> _Input records_:
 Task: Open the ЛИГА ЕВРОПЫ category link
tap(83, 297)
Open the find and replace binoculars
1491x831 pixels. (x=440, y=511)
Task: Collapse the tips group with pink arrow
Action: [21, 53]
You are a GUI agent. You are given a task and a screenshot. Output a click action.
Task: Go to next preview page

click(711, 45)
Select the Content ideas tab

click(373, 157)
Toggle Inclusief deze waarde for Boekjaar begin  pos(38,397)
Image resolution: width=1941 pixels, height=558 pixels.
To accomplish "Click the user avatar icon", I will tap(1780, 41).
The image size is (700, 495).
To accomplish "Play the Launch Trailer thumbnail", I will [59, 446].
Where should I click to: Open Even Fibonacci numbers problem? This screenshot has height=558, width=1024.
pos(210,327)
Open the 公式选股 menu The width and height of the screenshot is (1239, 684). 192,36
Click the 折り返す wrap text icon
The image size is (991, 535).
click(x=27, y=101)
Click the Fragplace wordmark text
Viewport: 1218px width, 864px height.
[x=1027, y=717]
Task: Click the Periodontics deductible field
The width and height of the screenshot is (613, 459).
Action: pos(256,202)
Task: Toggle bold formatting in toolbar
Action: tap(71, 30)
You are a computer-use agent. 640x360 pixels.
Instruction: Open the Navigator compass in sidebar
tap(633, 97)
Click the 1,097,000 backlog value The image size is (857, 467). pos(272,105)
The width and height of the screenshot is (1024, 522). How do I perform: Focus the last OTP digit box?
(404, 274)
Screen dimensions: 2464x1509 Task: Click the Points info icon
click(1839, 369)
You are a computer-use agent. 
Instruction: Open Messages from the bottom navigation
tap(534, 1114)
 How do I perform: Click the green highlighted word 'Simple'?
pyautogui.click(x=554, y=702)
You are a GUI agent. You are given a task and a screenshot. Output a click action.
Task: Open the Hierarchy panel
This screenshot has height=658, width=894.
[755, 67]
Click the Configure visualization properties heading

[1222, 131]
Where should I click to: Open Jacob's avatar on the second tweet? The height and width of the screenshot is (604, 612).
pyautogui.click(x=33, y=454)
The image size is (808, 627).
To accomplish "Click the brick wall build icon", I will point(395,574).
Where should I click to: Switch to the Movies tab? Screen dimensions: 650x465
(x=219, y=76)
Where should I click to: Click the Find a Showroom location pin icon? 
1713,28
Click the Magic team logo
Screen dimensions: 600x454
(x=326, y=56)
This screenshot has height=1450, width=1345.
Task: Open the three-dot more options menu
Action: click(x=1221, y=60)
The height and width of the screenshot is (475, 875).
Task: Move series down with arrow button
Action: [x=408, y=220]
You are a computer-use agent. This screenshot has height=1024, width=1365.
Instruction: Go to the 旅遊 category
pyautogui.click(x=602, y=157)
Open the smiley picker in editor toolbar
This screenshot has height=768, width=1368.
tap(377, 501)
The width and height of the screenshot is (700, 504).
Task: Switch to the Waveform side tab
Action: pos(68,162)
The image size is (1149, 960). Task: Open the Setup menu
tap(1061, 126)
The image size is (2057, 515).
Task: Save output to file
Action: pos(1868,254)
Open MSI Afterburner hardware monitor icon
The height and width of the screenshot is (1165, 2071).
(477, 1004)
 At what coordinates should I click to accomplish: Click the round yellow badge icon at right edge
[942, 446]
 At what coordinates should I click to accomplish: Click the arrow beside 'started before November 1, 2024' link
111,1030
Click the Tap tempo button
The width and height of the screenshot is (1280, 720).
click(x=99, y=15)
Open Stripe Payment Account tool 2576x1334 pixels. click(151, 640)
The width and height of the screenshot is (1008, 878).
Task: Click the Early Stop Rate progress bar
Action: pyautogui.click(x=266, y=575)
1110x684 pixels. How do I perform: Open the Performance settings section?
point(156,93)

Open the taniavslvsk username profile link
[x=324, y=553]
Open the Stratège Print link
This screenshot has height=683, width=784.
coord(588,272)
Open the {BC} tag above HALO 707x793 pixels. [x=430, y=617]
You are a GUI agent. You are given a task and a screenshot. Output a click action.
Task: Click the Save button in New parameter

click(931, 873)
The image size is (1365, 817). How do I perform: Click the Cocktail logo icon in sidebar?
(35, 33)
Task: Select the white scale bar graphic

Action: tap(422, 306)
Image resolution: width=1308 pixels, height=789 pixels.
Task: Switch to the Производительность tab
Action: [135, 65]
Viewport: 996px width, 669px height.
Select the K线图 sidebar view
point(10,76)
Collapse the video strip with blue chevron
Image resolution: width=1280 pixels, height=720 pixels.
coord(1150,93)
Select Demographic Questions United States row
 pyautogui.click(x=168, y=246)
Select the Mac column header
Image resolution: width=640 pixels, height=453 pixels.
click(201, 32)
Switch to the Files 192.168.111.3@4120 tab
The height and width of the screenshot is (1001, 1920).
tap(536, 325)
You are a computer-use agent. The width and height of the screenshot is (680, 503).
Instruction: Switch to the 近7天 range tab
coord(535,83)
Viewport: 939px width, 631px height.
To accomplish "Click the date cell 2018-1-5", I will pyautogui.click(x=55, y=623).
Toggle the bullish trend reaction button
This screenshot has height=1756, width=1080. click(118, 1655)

> _Set exercise_:
Turn the item lines from the one containing "at right edge" through the one containing "Action: pyautogui.click(x=266, y=575)" into a numbered list, leaving out any blank lines.

> _Output of the task_:
1.  At what coordinates should I click to accomplish: Click the round yellow badge icon at right edge
2. [942, 446]
3.  At what coordinates should I click to accomplish: Click the arrow beside 'started before November 1, 2024' link
4. 111,1030
5. Click the Tap tempo button
6. The width and height of the screenshot is (1280, 720).
7. click(x=99, y=15)
8. Open Stripe Payment Account tool 2576x1334 pixels. click(151, 640)
9. The width and height of the screenshot is (1008, 878).
10. Task: Click the Early Stop Rate progress bar
11. Action: pyautogui.click(x=266, y=575)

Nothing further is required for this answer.